Oposiciones

Érase un hombre que quería ser hombre. A donde iba repetía que era un hombre y si alguien lo ponía en duda se abría con violencia la camisa y mostraba los pelos del pecho y los tatuajes de los hombros, todo ello acompañado de amenazas dirigidas al resto de los hombres que, sin negarse a ser lo que les había tocado ser, llevaban esa condición con modestia. El hombre que quería ser hombre, y que había nacido, por ejemplo, en España, se empeñó luego en ser español, de modo que se pasaba el día dando vivas a ese país y amenazando con una pistola a todos los españoles que aun admitiendo que al haber nacido allí no les quedaba otro remedio que ser españoles, tampoco hacían de ello un oficio.

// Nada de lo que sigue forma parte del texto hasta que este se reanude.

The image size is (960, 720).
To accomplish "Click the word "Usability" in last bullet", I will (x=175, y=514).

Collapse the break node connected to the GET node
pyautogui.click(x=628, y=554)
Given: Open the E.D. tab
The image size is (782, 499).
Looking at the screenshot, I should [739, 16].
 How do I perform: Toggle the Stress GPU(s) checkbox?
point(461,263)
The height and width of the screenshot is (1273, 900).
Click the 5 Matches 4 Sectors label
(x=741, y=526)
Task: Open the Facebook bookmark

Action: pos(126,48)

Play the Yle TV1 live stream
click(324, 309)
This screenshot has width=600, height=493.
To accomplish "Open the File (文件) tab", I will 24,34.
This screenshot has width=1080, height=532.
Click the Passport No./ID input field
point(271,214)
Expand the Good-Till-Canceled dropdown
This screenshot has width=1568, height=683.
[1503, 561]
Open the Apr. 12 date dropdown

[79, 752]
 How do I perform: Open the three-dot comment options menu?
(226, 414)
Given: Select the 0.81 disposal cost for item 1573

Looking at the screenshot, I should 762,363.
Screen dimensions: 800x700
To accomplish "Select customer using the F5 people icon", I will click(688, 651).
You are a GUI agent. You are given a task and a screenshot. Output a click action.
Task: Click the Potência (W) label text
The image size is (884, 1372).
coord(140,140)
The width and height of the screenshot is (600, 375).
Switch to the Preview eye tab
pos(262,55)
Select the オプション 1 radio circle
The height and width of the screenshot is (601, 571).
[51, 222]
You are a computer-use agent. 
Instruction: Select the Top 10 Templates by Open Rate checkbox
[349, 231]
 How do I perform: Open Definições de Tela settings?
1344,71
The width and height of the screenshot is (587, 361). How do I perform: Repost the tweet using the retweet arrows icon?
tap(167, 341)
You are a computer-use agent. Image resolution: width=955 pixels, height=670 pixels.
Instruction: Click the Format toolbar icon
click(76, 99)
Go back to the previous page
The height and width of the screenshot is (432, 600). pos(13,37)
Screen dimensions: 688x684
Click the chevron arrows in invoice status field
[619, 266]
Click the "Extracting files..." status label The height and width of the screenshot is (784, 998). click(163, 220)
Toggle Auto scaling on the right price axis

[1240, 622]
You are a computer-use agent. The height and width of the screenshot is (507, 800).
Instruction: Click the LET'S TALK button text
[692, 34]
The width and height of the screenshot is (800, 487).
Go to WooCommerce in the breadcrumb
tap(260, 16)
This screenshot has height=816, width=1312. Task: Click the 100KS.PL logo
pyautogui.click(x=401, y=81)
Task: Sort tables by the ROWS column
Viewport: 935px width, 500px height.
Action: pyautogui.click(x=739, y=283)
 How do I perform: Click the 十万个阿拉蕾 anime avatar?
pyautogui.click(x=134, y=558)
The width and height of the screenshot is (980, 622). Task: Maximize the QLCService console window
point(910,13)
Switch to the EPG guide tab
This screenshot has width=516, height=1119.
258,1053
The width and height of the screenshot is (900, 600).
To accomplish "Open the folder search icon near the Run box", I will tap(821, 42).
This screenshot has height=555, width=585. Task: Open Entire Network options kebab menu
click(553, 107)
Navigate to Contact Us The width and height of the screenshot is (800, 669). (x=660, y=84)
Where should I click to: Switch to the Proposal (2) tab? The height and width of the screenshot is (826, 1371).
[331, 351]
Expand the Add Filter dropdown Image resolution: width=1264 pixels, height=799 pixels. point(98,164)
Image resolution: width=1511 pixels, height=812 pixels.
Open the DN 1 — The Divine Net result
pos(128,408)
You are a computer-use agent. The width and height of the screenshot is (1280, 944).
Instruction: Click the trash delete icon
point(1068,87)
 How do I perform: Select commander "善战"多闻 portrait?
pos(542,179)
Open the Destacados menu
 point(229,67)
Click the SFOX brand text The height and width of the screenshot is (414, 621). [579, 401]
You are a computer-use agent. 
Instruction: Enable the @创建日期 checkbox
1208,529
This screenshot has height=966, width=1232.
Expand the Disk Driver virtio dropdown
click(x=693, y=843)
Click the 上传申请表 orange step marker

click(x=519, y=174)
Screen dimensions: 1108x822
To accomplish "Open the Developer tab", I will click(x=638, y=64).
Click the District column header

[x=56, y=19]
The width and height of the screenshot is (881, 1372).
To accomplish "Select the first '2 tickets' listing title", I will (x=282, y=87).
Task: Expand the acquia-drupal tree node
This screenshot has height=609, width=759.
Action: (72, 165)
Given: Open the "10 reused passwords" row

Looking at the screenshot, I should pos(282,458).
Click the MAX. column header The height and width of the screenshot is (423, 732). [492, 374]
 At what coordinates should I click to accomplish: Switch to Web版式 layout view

Para afirmar su españolidad el español español colgó una bandera de su balcón, al modo de los vascos vascos o de los belgas belgas o de los alemanes alemanes. Más tarde decidió que necesitaba una religión y se hizo católico porque era lo que predominaba en su familia. Ello le condujo a odiar a los homosexuales y a los mahometanos, por este orden. Podría haber odiado también a los negros y a los japoneses, o a los ingenieros y a los catedráticos de literatura comparada, pero prefirió especializarse para resultar más eficaz. Enseguida, y como una cosa lleva a otra, se vio en la necesidad de hacerse taurino o antitaurino, eligiendo la primera de las opciones, pues siendo ya hombre, español y católico, le pareció que lo lógico era que le gustaran los toros. Y llegó a amarlos de tal modo que José Tomás se convirtió no ya en su modelo de torero, sino en el de arquitecto, literato, pediatra, lingüista, cineasta, geógrafo e ingeniero de caminos. Le tocabas a José Tomás y sacaba la pistola de español y el odio de católico. Por fin, tras hacerse socio de un equipo de fútbol, se presentó a unas oposiciones a hombre y sacó el número uno.